Would you retype the whole listing exactly?
*** Opening of LISTED ENTRIES ***
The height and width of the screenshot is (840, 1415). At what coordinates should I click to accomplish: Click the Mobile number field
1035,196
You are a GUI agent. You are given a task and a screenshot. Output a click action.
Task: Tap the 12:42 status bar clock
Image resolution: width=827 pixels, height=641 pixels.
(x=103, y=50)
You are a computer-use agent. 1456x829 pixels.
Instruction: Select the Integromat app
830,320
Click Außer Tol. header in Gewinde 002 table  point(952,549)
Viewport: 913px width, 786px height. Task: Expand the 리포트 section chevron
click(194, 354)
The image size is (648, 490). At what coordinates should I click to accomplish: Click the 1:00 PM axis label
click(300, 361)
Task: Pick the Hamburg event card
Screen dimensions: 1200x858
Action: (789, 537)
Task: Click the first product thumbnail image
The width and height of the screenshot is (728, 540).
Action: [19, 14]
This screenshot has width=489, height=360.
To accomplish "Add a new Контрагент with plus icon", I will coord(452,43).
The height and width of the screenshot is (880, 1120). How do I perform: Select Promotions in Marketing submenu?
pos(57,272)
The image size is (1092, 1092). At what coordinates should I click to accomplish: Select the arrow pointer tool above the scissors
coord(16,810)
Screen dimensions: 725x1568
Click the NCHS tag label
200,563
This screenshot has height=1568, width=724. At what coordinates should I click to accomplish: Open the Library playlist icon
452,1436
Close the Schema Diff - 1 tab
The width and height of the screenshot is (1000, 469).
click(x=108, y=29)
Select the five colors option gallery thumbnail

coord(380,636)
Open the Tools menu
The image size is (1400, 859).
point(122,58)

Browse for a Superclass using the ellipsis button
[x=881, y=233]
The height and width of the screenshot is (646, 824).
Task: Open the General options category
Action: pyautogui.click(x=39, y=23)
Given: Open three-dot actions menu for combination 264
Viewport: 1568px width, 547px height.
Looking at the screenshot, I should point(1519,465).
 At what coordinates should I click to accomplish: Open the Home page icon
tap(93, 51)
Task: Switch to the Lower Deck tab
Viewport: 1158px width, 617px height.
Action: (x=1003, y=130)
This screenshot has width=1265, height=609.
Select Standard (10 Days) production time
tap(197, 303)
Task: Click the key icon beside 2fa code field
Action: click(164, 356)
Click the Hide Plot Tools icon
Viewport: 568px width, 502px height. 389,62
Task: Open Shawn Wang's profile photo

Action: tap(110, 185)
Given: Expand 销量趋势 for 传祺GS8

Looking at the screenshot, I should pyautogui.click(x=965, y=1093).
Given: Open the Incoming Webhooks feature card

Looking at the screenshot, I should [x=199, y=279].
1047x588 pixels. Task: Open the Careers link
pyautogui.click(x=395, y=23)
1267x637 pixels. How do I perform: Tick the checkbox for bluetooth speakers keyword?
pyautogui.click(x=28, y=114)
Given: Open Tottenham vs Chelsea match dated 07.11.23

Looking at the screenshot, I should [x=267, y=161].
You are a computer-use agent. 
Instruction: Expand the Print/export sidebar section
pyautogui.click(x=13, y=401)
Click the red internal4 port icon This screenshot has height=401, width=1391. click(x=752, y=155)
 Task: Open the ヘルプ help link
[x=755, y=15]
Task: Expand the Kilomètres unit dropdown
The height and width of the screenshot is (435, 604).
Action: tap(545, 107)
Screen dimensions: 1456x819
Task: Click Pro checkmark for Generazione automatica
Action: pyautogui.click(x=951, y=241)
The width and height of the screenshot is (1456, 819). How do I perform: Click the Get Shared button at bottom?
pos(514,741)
*** Close of LISTED ENTRIES ***
**FINAL ANSWER**:
The height and width of the screenshot is (840, 1415). At what coordinates should I click to accomplish: Click the Mobile number field
1035,196
You are a GUI agent. You are given a task and a screenshot. Output a click action.
Task: Tap the 12:42 status bar clock
Image resolution: width=827 pixels, height=641 pixels.
(x=103, y=50)
You are a computer-use agent. 1456x829 pixels.
Instruction: Select the Integromat app
830,320
Click Außer Tol. header in Gewinde 002 table  point(952,549)
Viewport: 913px width, 786px height. Task: Expand the 리포트 section chevron
click(194, 354)
The image size is (648, 490). At what coordinates should I click to accomplish: Click the 1:00 PM axis label
click(300, 361)
Task: Pick the Hamburg event card
Screen dimensions: 1200x858
Action: (789, 537)
Task: Click the first product thumbnail image
The width and height of the screenshot is (728, 540).
Action: [19, 14]
This screenshot has width=489, height=360.
To accomplish "Add a new Контрагент with plus icon", I will coord(452,43).
The height and width of the screenshot is (880, 1120). How do I perform: Select Promotions in Marketing submenu?
pos(57,272)
The image size is (1092, 1092). At what coordinates should I click to accomplish: Select the arrow pointer tool above the scissors
coord(16,810)
Screen dimensions: 725x1568
Click the NCHS tag label
200,563
This screenshot has height=1568, width=724. At what coordinates should I click to accomplish: Open the Library playlist icon
452,1436
Close the Schema Diff - 1 tab
The width and height of the screenshot is (1000, 469).
click(x=108, y=29)
Select the five colors option gallery thumbnail

coord(380,636)
Open the Tools menu
The image size is (1400, 859).
point(122,58)

Browse for a Superclass using the ellipsis button
[x=881, y=233]
The height and width of the screenshot is (646, 824).
Task: Open the General options category
Action: pyautogui.click(x=39, y=23)
Given: Open three-dot actions menu for combination 264
Viewport: 1568px width, 547px height.
Looking at the screenshot, I should point(1519,465).
 At what coordinates should I click to accomplish: Open the Home page icon
tap(93, 51)
Task: Switch to the Lower Deck tab
Viewport: 1158px width, 617px height.
Action: (x=1003, y=130)
This screenshot has width=1265, height=609.
Select Standard (10 Days) production time
tap(197, 303)
Task: Click the key icon beside 2fa code field
Action: click(164, 356)
Click the Hide Plot Tools icon
Viewport: 568px width, 502px height. 389,62
Task: Open Shawn Wang's profile photo

Action: tap(110, 185)
Given: Expand 销量趋势 for 传祺GS8

Looking at the screenshot, I should pyautogui.click(x=965, y=1093).
Given: Open the Incoming Webhooks feature card

Looking at the screenshot, I should [x=199, y=279].
1047x588 pixels. Task: Open the Careers link
pyautogui.click(x=395, y=23)
1267x637 pixels. How do I perform: Tick the checkbox for bluetooth speakers keyword?
pyautogui.click(x=28, y=114)
Given: Open Tottenham vs Chelsea match dated 07.11.23

Looking at the screenshot, I should [x=267, y=161].
You are a computer-use agent. 
Instruction: Expand the Print/export sidebar section
pyautogui.click(x=13, y=401)
Click the red internal4 port icon This screenshot has height=401, width=1391. click(x=752, y=155)
 Task: Open the ヘルプ help link
[x=755, y=15]
Task: Expand the Kilomètres unit dropdown
The height and width of the screenshot is (435, 604).
Action: tap(545, 107)
Screen dimensions: 1456x819
Task: Click Pro checkmark for Generazione automatica
Action: pyautogui.click(x=951, y=241)
The width and height of the screenshot is (1456, 819). How do I perform: Click the Get Shared button at bottom?
pos(514,741)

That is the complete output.